COLOMBO (Reuters) - The United States urged on Wednesday Sri Lanka’s government to hold anyone responsible for wartime rights violations accountable and warned that an international investigation could be an option if it failed to do so.
The Indian Ocean nation is under renewed pressure to address allegations its troops killed thousands of civilians and committed war crimes in the last stages of a quarter-century war with Liberation Tigers of Tamil Eelam (LTTE) guerrillas.
Sri Lanka has repeatedly called the allegations baseless and fronted by LTTE supporters, and has rejected the findings of a panel appointed by U.N. Secretary-General Ban Ki-moon as biased and a threat to its post-war reconciliation efforts.
U.S. Assistant Secretary of State for South and Central Asian Affairs Robert Blake, ending a two-day visit to Sri Lanka, said Washington wanted Sri Lanka’s own institutions to deal with the allegations raised in the report.
“We look first to host governments, in this case the government of Sri Lanka, to take responsibility for these issues, and we hope they do so,” said Blake, who was Washington’s envoy to Colombo from 2006 through to the war’s end.

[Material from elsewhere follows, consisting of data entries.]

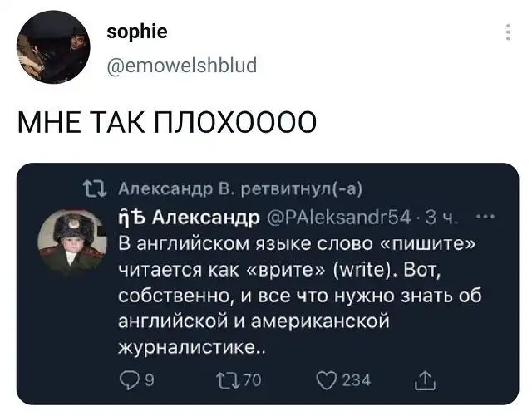Open Александр's avatar with fur hat
This screenshot has height=416, width=532.
(x=72, y=242)
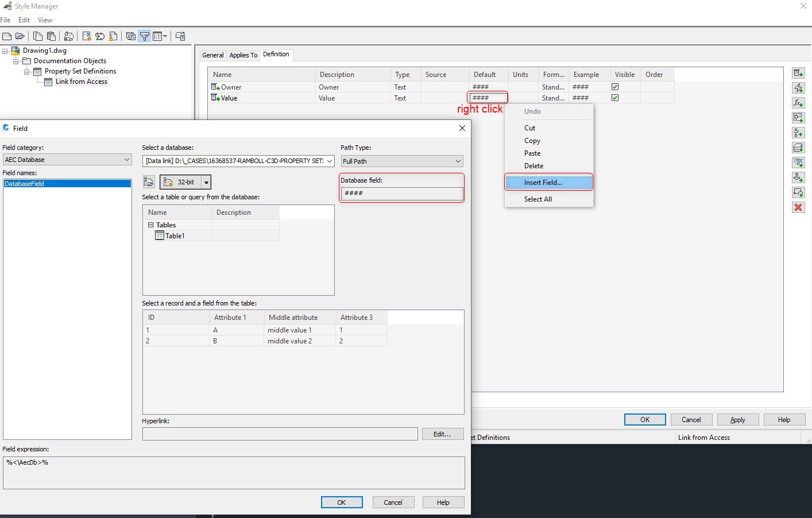Add a classification property definition
Screen dimensions: 812x518
click(798, 132)
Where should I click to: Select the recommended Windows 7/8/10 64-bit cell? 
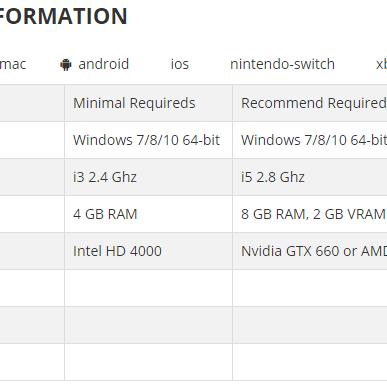pyautogui.click(x=310, y=140)
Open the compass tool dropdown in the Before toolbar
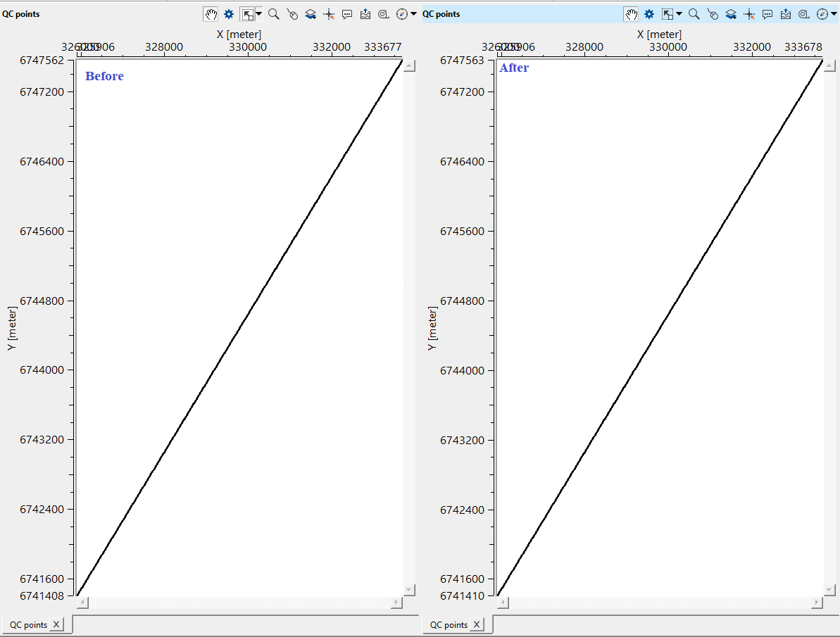Screen dimensions: 840x637 pos(402,13)
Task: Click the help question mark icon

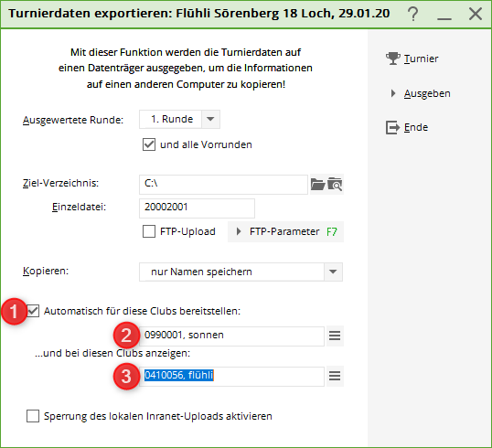Action: [413, 14]
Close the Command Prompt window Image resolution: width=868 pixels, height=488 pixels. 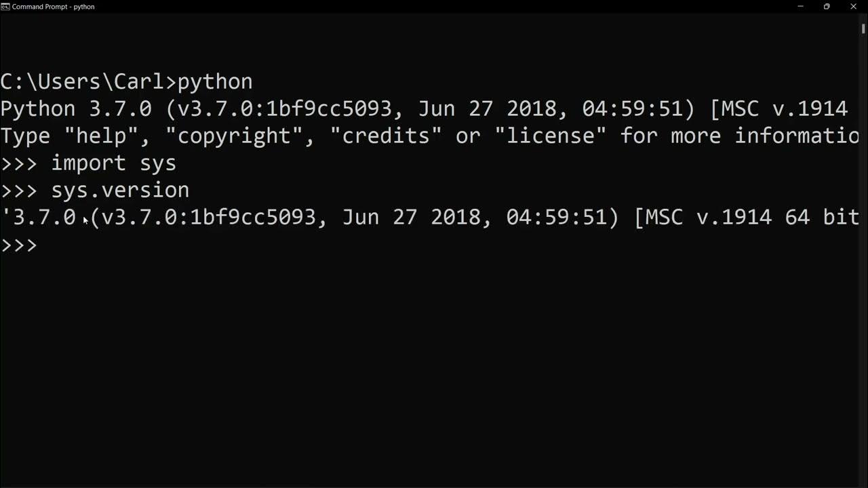click(x=854, y=6)
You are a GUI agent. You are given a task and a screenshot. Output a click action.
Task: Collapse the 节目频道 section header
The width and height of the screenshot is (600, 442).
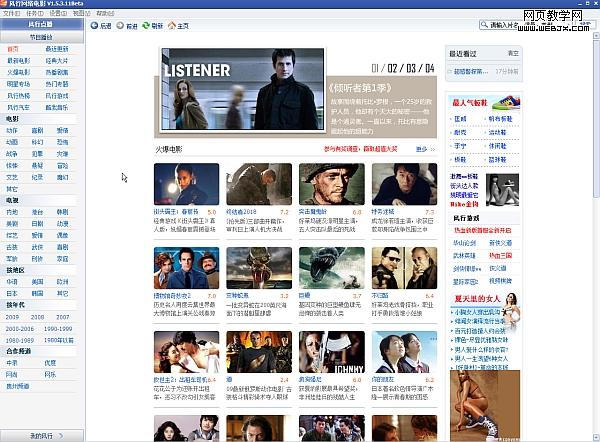coord(42,35)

“International mechanisms can become appropriate in cases where states are either unable or unwilling to meet their obligations,” Blake told a news conference.
President Mahinda Rajapaksa’s government has been furious with Washington’s pressure over the alleged rights violations in Sri Lanka’s battle against a group the United States has listed as a foreign terrorist organisation since 1997.

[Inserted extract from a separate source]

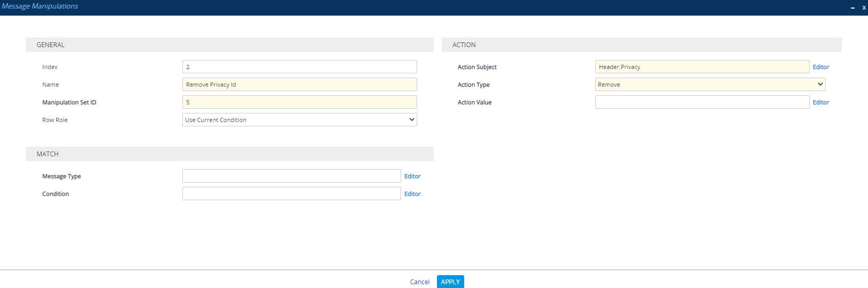Minimize the Message Manipulations dialog

pos(852,7)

It regularly points to the thousands of civilian deaths attributed to U.S. forces in Iraq, Afghanistan and Pakistan, carried out as part of the campaign against al Qaeda and its leader Osama bin Laden, whom U.S. troops killed on Monday.
Asked if Washington was applying a double standard in the case of bin Laden and Sri Lanka’s killing of LTTE leader Vellupillai Prabhakaran, Blake said the United States had consistently backed efforts against the LTTE.
“I think they will both go down as two of the worst terrorist leaders in history,” he said. “Certainly no one in the United States, certainly not in my government, mourns the passing of Prabhakaran.”
During his trip, Blake met opposition parties, External Affairs Minister G.L Peiris and Defence Secretary Gotabaya Rajapaksa, the president’s brother who was the architect of the LTTE’s defeat.
Blake, and the United States, were at the forefront of Western efforts to get a cease-fire in place to protect the nearly 300,000 civilians the LTTE kept in the war zone as human shields in the final months of the war.
Sri Lanka rejected the call, pointing out that the LTTE had in the past manufactured civilian crises to build pressure for a truce when it was at a military disadvantage, which it in turn used to re-arm to fight again.
The United States and Britain have welcomed the U.N. panel’s work, while fellow U.N. Security Council members China and Russia have criticised it, a similar geopolitical split seen when Sri Lanka fought of the cease-fire calls.
Blake praised the efforts of Sri Lanka’s Lessons Learned and Reconciliation Commission (LLRC), which has yet to present its findings. Sri Lanka has blasted Ban’s panel for trying to pre-empt the LLRC’s work and implementation of its findings.
The U.N.-appointed panel said the LLRC, like all other Sri Lankan commissions of inquiry created since the first of three violently suppressed insurgencies broke out in 1971, did not meet international standards and would not produce results.